Download het werkblad

Wil jij met je klas ook een vrijheidsmuur maken? Download dan het werkblad en ga aan de slag.

Ga je met je klas of school aan de slag met deze opdracht? Dan ben ik heel benieuwd naar het resultaat! Deel je vrijheidsmuur en stuur een mooie foto of laat een reactie hieronder achter.

Opdracht 4 en 5 mei: schrijf een gedicht over vrijheid

Lesidee voor 4 en 5 mei

Op 4 mei herdenken we in Nederland de mensen die zijn omgekomen in oorlogen. Op 5 mei vieren we dat we in vrijheid leven. Maar wat betekent vrijheid eigenlijk voor de leerlingen zelf? Het lijkt een simpele vraag, maar het antwoord is voor iedereen anders.

In deze opdracht gaan leerlingen nadenken over wat vrijheid voor hen betekent en daarna maken ze hier een gedicht over. In deze blog leg ik in het kort uit hoe je deze opdracht kunt inzetten in de klas. Onderaan kun je een gratis werkblad downloaden.

Doelgroep: onderbouw klas 1 en 2 mens & maatschappij, burgerschap en Nederlands. (Vakoverstijgend)


Wat gaan leerlingen doen in deze opdracht?

In deze opdracht denken leerlingen eerst kort na over wat vrijheid voor hen betekent. Ze beantwoorden vier eenvoudige vragen, maken een woordenlijst en kiezen vervolgens een vorm voor hun gedicht. Er zijn drie opties:

  • Een vrij gedicht
  • Een elfje (een gedicht van 5 regels met oplopend aantal woorden)
  • Elke regel begint met ‘Vrijheid is…’

Daarna schrijven ze hun gedicht netjes uit. Je kunt ervoor kiezen om een aantal leerlingen hun werk te laten voordragen, de gedichten op te hangen of er een lesmoment aan te koppelen tijdens 4 of 5 mei. Of maak er bijvoorbeeld een project van en maak gezamenlijk een vrijheidsmuur.

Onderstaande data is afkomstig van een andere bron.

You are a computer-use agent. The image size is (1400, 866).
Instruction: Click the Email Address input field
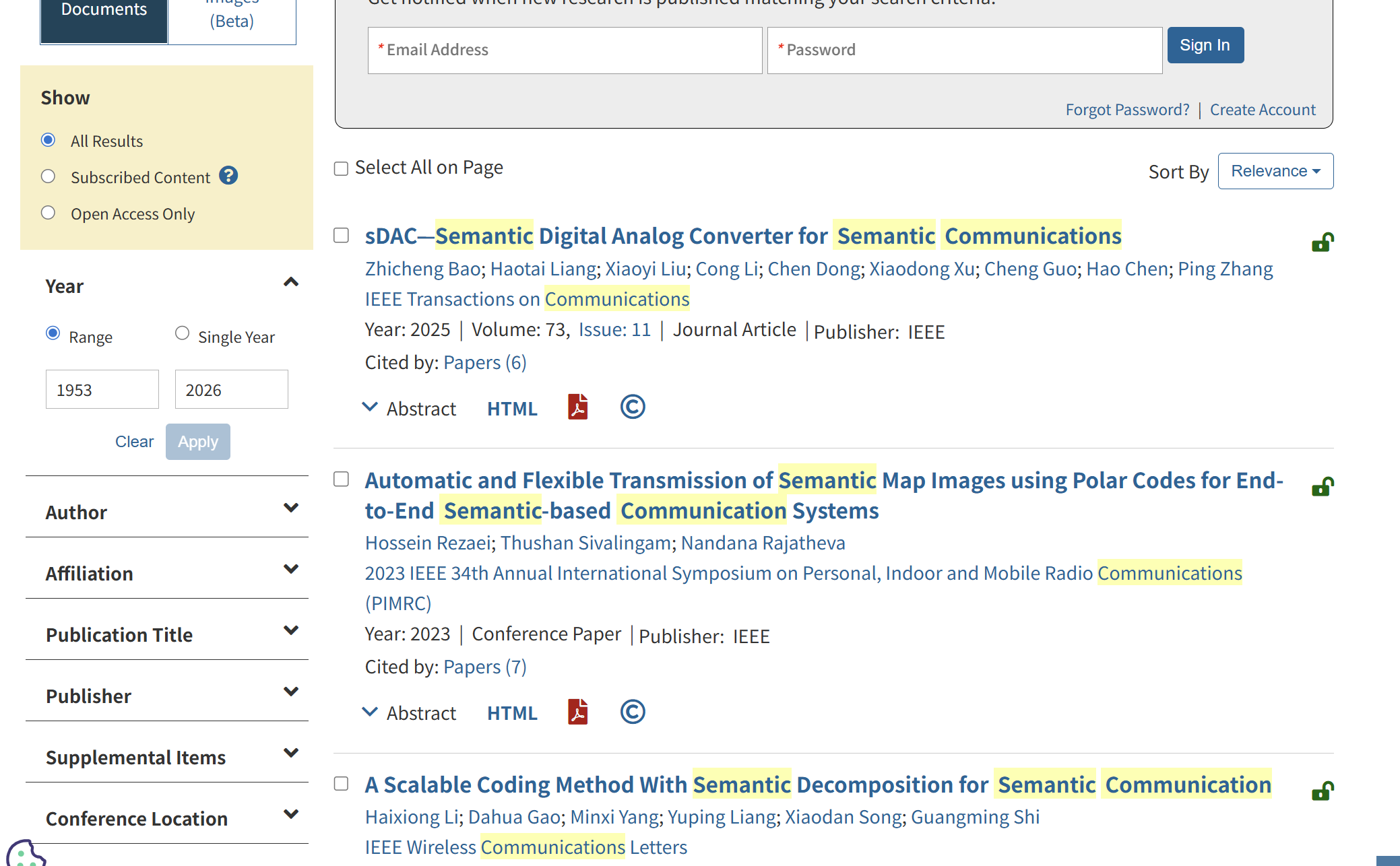[565, 51]
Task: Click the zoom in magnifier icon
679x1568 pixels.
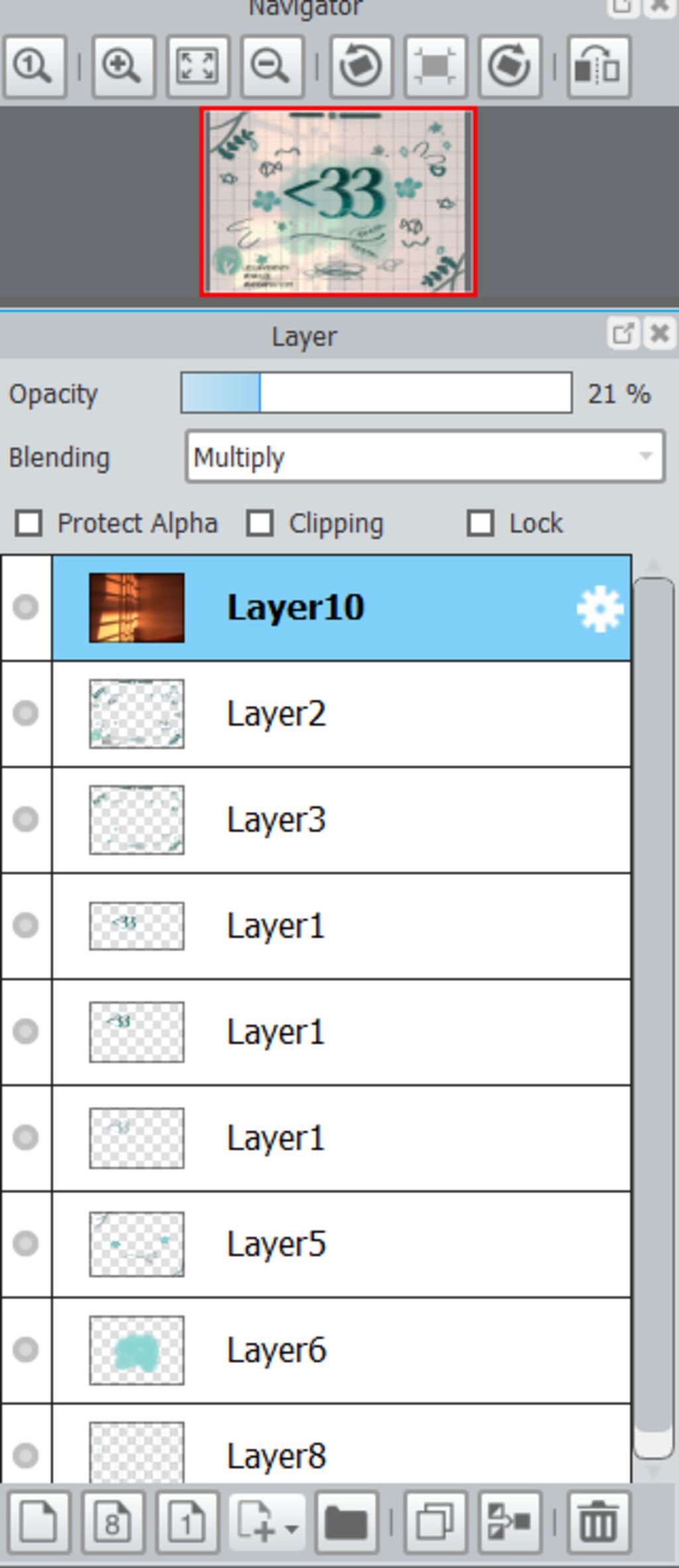Action: (x=123, y=67)
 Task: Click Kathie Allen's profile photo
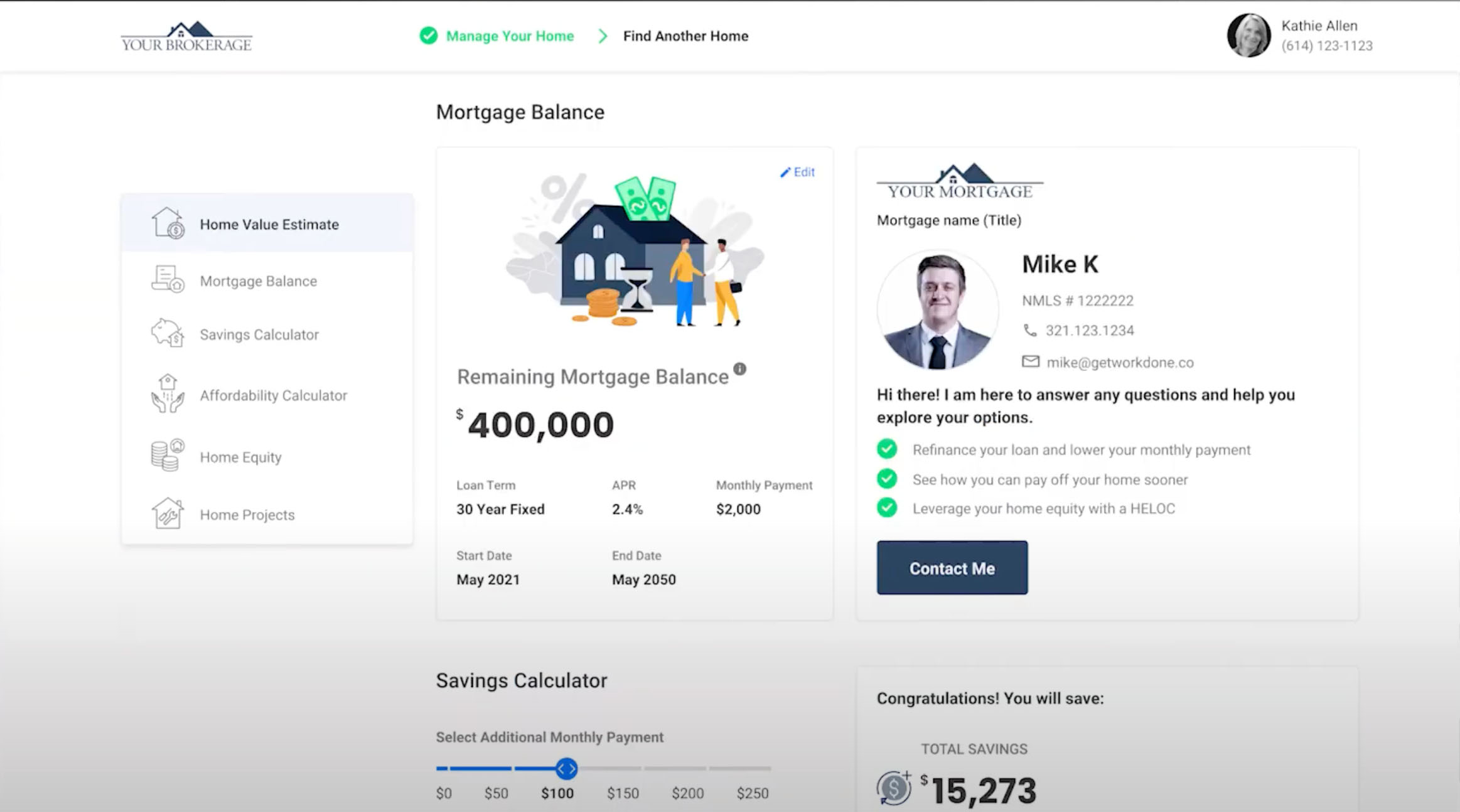coord(1248,36)
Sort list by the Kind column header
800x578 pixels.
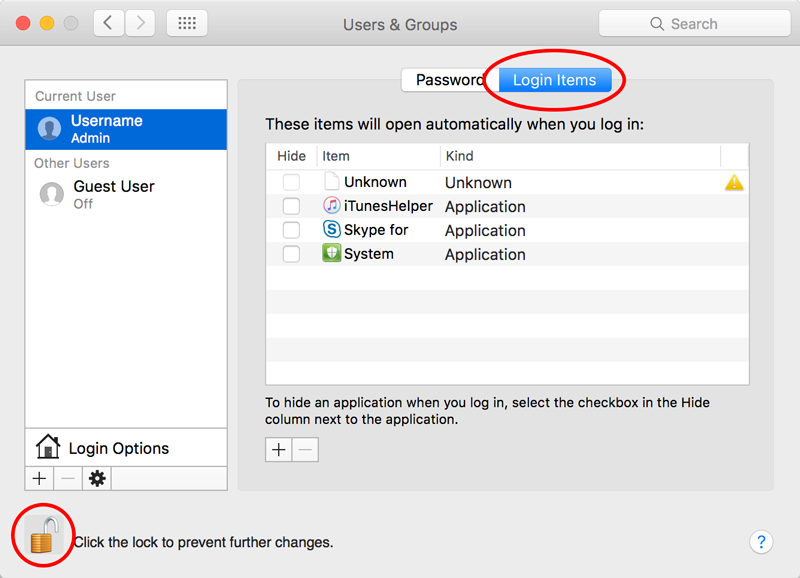(x=580, y=156)

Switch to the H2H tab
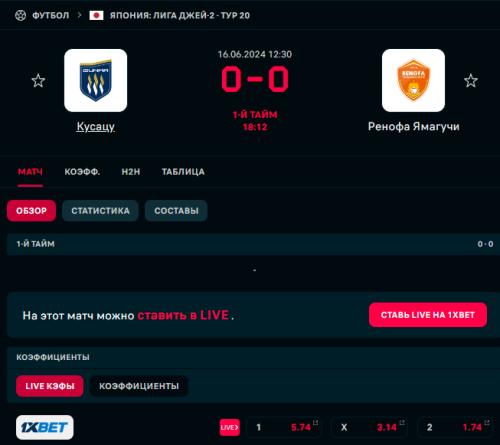pos(131,172)

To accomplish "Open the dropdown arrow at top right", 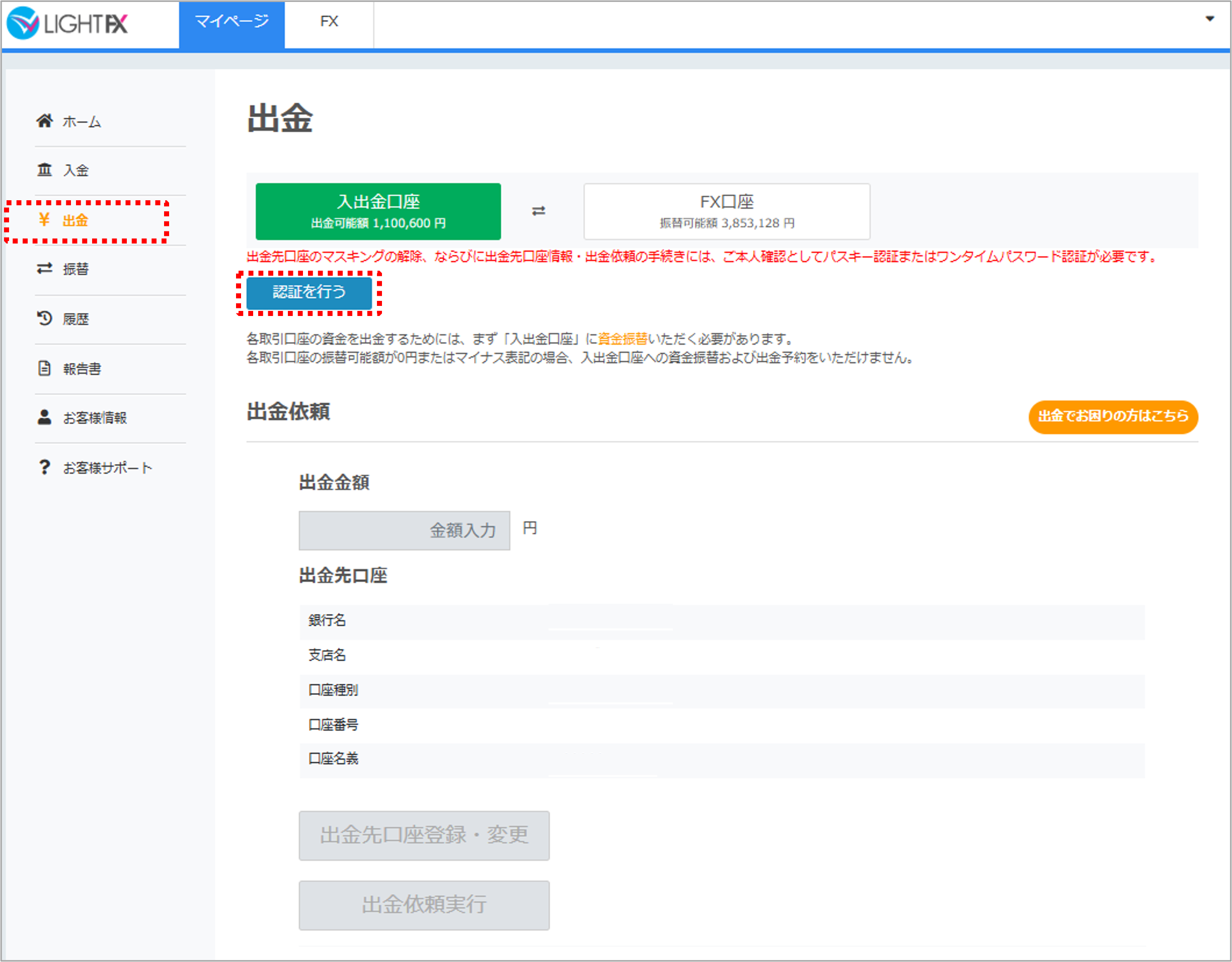I will [1210, 20].
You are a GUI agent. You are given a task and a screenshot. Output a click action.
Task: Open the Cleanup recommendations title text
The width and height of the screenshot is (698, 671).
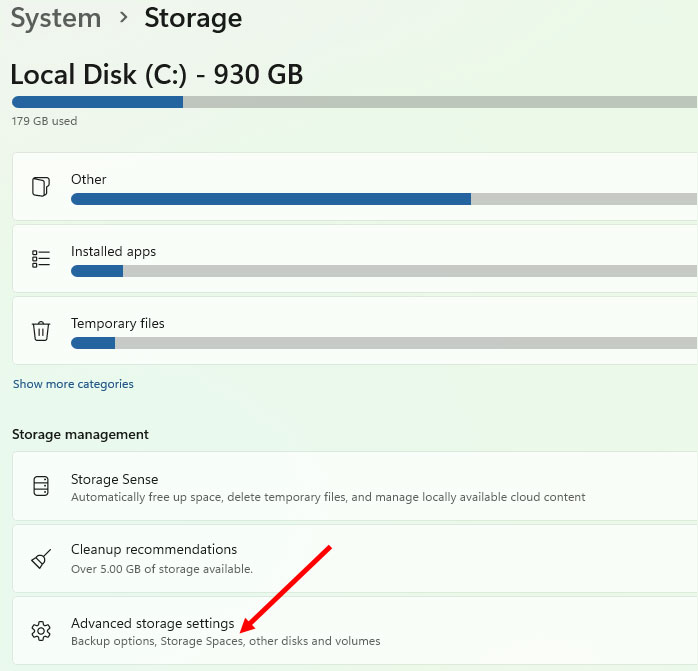[x=153, y=549]
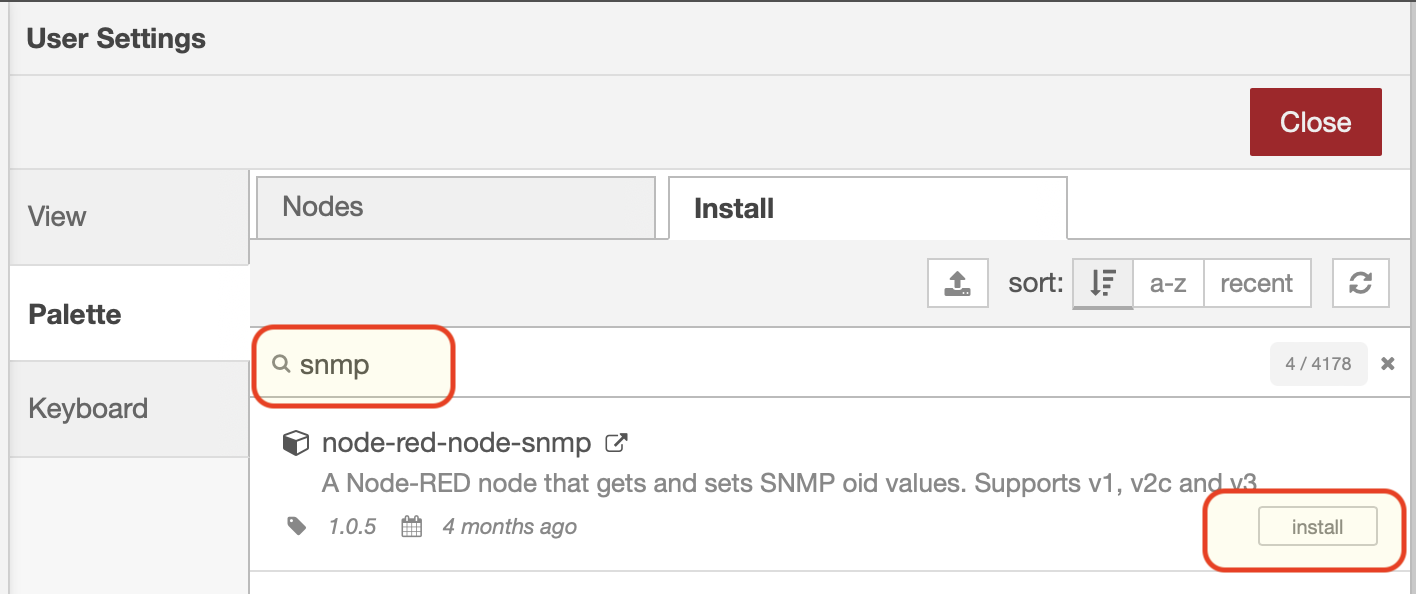Click the upload module file icon
Screen dimensions: 1416x594
coord(958,283)

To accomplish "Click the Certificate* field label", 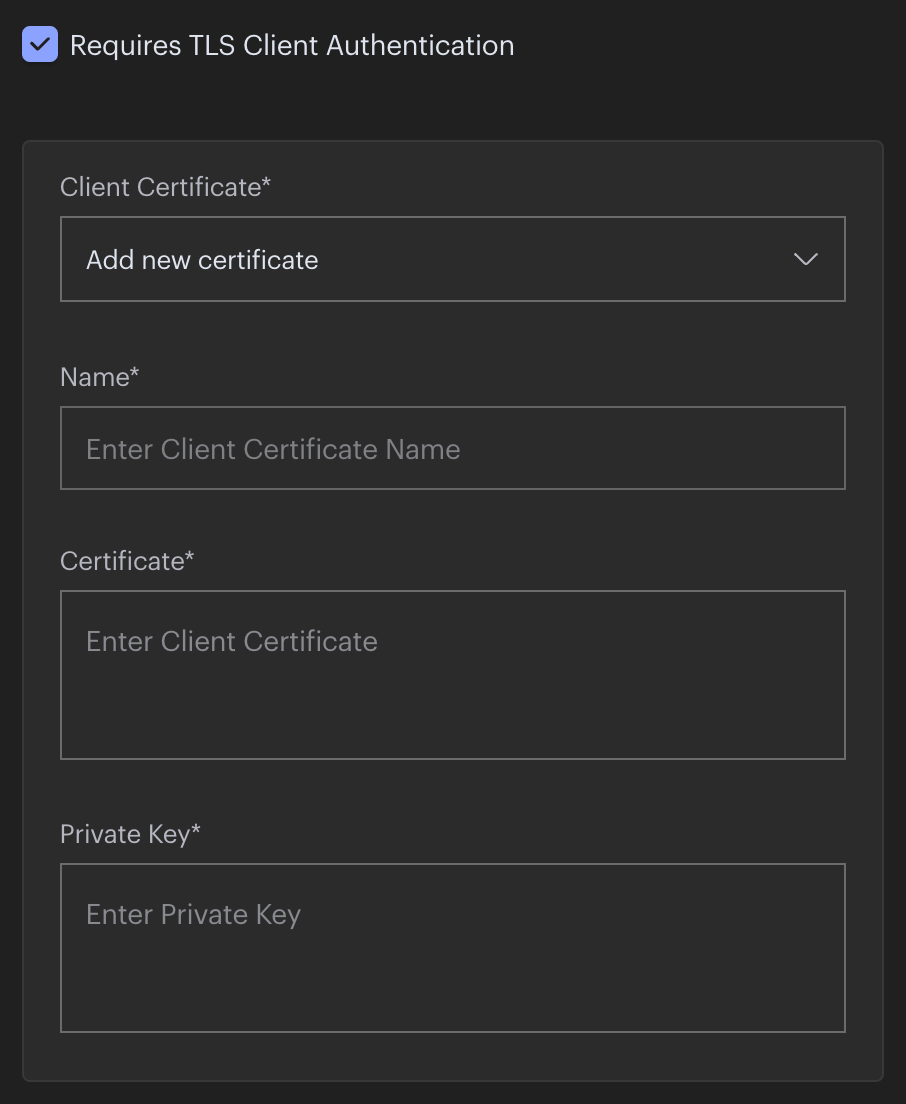I will [127, 561].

Hoe kan je deze opdracht inzetten tijdens je les?

Start van de les: korte uitleg over 4 en 5 mei en eventueel een korte video met elkaar kijken. Vervolgens maak je een woordweb. Zet op het bord ‘wat betekent vrijheid voor jou?’. Bespreek dit kort en vertel bijvoorbeeld ook zelf wat vrijheid voor jou betekent.

Uitleg van de opdracht: daarna opdracht uitleggen en extra aandacht besteden aan de manier waarop leerlingen een gedicht mogen maken. Ik zou het zelf zo vrij mogelijk houden, dus leerlingen uit de drie opties laten kiezen (vrij gedicht, elfje of elke regel beginnen met ‘Vrijheid is … ‘ en leerlingen geen laptop of andere device laten gebruiken.

In principe is de opdracht wel in één lesuur te maken, maar het ligt er ook aan hoeveel tijd je aan de introductie en uitleg kwijt bent. Je kunt het ook in twee lessen doen, dat geeft net wat meer ruimte en dan kunnen leerlingen het gedicht ook bijvoorbeeld versieren met tekeningen etc.

Download de opdracht

Afsluiting van de opdracht

Ik heb weleens een vrijheidsmuur met leerlingen gemaakt, maar ook in de coronatijd een soort vrijheidsetalage gemaakt. Dat laatste was niet zo’n succes, maar de vrijheidsmuur wel.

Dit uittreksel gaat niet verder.